== Problem to solve ==
Copy the data below verbatim, from the line containing "will tap(1028, 35)." through the line containing "Action: (x=180, y=489)", with both of those lines included.

== Input data ==
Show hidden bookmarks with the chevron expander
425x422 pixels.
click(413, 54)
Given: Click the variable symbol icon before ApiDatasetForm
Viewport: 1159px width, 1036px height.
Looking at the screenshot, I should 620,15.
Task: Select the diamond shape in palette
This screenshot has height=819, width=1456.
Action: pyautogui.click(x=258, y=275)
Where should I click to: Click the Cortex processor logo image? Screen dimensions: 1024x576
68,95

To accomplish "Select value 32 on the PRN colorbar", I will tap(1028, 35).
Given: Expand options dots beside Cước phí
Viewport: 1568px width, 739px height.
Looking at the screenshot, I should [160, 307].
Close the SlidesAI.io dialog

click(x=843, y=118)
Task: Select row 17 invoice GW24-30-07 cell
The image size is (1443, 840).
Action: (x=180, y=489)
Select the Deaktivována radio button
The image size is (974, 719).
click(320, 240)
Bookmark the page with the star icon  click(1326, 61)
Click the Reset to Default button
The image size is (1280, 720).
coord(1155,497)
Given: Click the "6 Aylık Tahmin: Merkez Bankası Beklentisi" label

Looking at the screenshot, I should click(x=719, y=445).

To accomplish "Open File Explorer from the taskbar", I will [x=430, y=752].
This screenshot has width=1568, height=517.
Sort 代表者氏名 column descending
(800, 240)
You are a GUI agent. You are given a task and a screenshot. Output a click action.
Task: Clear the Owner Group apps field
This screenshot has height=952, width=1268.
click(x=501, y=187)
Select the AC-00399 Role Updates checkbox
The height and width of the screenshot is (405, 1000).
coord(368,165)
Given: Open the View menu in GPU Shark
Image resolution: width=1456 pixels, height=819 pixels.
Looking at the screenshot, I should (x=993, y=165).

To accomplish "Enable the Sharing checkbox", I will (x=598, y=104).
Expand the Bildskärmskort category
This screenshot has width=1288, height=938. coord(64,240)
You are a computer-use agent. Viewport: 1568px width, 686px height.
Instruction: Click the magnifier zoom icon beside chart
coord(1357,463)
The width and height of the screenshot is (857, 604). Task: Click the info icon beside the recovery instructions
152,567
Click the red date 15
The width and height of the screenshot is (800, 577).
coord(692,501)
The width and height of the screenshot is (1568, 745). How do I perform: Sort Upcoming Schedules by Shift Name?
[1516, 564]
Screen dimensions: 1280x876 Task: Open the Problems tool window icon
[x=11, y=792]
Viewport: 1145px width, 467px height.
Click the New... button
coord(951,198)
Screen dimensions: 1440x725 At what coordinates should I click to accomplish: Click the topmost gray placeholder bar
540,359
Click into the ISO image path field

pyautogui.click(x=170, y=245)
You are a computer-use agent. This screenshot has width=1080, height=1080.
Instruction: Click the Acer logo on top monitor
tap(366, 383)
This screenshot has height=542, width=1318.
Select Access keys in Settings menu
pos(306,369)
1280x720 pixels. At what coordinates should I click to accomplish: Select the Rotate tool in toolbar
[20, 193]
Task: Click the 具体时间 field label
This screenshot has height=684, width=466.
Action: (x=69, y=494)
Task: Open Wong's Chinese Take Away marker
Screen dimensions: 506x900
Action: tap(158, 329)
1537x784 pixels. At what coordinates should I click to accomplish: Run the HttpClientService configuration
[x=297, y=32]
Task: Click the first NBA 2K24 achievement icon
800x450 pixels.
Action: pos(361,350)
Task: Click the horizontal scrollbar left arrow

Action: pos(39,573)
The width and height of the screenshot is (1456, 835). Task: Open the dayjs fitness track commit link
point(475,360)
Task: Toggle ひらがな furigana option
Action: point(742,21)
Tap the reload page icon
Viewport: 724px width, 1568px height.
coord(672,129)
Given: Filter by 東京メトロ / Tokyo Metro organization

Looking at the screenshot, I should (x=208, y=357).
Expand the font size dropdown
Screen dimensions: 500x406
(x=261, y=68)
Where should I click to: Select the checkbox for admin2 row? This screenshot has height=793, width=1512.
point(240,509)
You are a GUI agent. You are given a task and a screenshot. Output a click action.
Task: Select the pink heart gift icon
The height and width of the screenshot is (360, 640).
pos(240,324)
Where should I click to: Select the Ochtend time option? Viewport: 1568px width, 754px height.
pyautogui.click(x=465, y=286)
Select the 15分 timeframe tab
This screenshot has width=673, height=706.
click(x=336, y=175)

== The completed task ==
To accomplish "Select value 32 on the PRN colorbar", I will tap(1028, 35).
Given: Expand options dots beside Cước phí
Viewport: 1568px width, 739px height.
Looking at the screenshot, I should [160, 307].
Close the SlidesAI.io dialog

click(x=843, y=118)
Task: Select row 17 invoice GW24-30-07 cell
The image size is (1443, 840).
Action: (x=180, y=489)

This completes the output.